The outcome of QPSPP's monthly tender is widely watched by the market as an indicator of medium, sour grades.
"I think [China] has stronger demand than we thought," said a crude oil trader based in Southeast Asia.
Chinese demand continued to be in focus after the release of crude import quotas for independent refineries.
Any incremental demand could support cash differentials of December-loading cargoes of Russia's ESPO, which is a favored grade by Chinese independent refineries and could reach China by December due to the short-haul, before the expiry of the freshly issued import quotas.
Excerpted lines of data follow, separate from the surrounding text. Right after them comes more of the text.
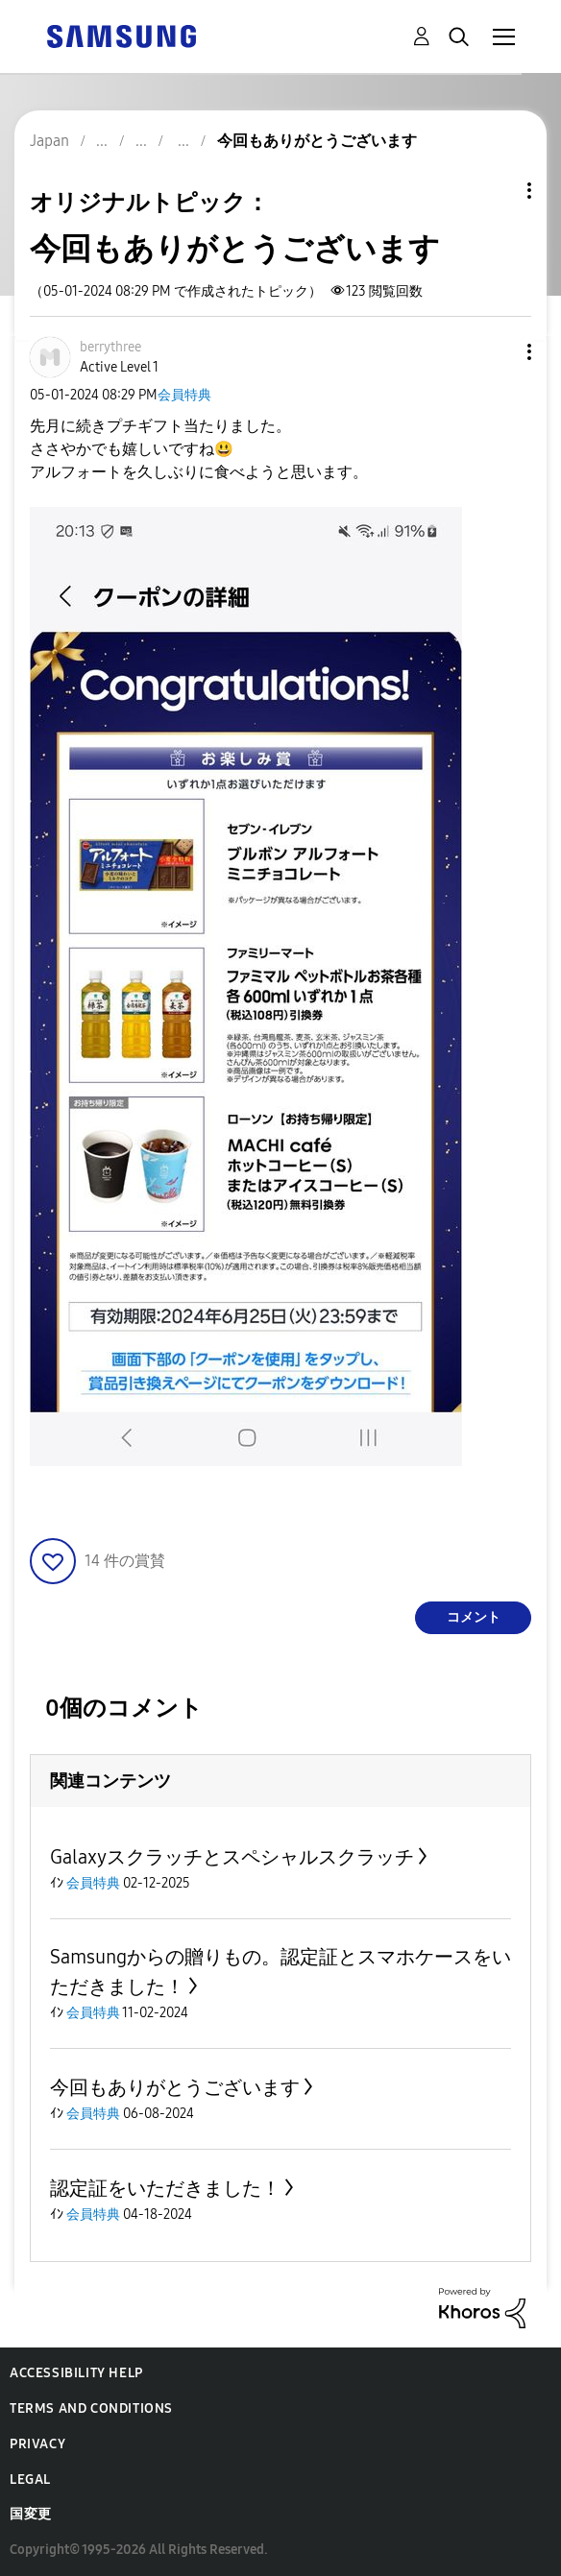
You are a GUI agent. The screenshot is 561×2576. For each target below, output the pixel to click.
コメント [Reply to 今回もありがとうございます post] (473, 1617)
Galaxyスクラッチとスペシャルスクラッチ (232, 1856)
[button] (497, 352)
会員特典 (184, 395)
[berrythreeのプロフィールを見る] (110, 347)
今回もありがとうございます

Market participants will be closely watching the results of Surgutneftegaz's tender offering two 100,000 mt cargoes of December-loading ESPO crude, closing Oct. 15 with same-day validity.
A total of 17 Dubai partials were traded in the Platts Market on Close assessment process.
The partials were traded with Unipec, PetroChina, Shell, Phillips 66 and Mitsui on the sell side and TotalEnergies, Hengli, Trafigura and BP on the buy side.
They brought the total count of Dubai and Oman partials traded in October to 106.